WASHINGTON — The American Plastics Council and the Society of the Plastics Industry Inc. are restarting their on-again, off-again merger talks, a move that could combine the two largest industry trade groups.
Leaders of both groups are meeting Dec. 17 in Washington for what they are characterizing as ``exploratory'' talks to see if more serious discussions should be held.
It's the first time board members of the organizations have met to talk about merging since earlier talks broke down in November 1997.
That effort stalled in part because both groups said they wanted to focus on internal restructuring. They also were marred by the insistence of some SPI negotiators that SPI President Larry Thomas lead a combined group.
Leaders of both APC and SPI cautioned that these talks also could go nowhere.
``These are exploratory — [Thomas] and I don't know how this will turn out,'' APC President Ron Yocum said in a joint telephone interview Dec. 10 with Thomas. ``It could lead to great things, or it could be over by the 18th. ... It is so fragile.''
Both Thomas and Yocum said questions of who would lead any new organization or how much control any of the industry segments would have are undecided. APC is funded by resin suppliers, while SPI is funded by resin suppliers, equipment makers and processors.
The talks will be held with four board members from each group, none of whom had any key role in the last talks. Yocum and Thomas will not be in the room with the negotiators.
Thomas and Yocum have been meeting for most of this year to find ways the groups can work together, but Yocum said the agenda for the meeting is being set by the board members.
Thomas said restarting the talks is an outgrowth of the groups' reorganization efforts.
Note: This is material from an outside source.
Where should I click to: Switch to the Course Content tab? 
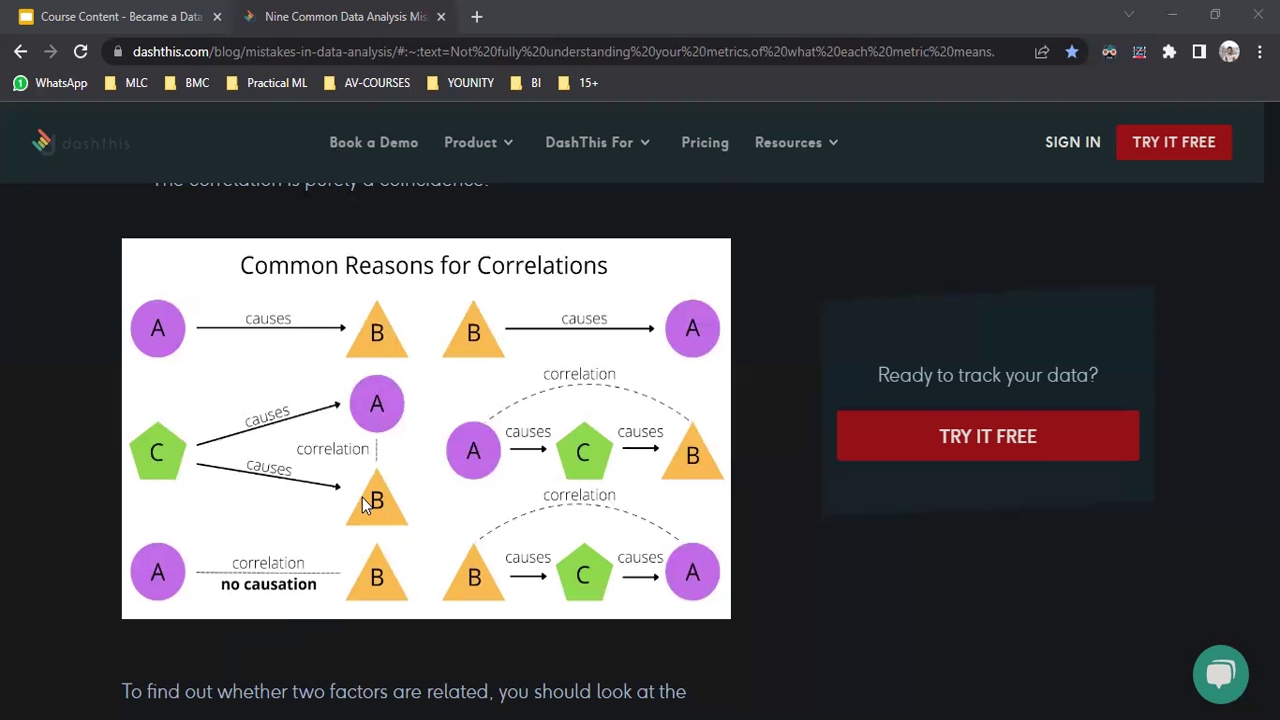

SPI's board members seem likely to adopt a new structure in January that would put all of the group's central functions — like lobbying, communication and trade shows — under three strategy committees.
SPI's plan envisions that it would remain the ``single national trade association representing all segments of the industry.'' One of its proposed strategy committees has a mission that matches almost word for word APC's mission statement about making plastics a ``responsible choice in an environmentally conscious world.''
APC used to be part of SPI, but became independent in 1994.
SPI will be represented by Peter Bemis, executive vice president of Bemis Manufacturing Co. in Sheboygan Falls, Wis.; Jerry Lirette, president of D-M-E Co. in Madison Heights, Mich; Sid Rains, vice president of sales and marketing for Van Dorn Demag Corp. in Strongsville, Ohio; and Gordon Ross, president of ICI Americas Inc.'s Polyurethanes Division in West Deptford, N.J.
APC will be represented by Eugene Allspach, president and chief operating officer of Equistar Chemicals LP in Houston; James Harris, senior vice president of Exxon Chemical in Houston; Richard Sosville, vice president of engineering plastics at Dow Chemical Co. in Midland, Mich.; and Steven Welch, vice president of the polymer business group of Amoco Chemical Co. in Alpharetta, Ga.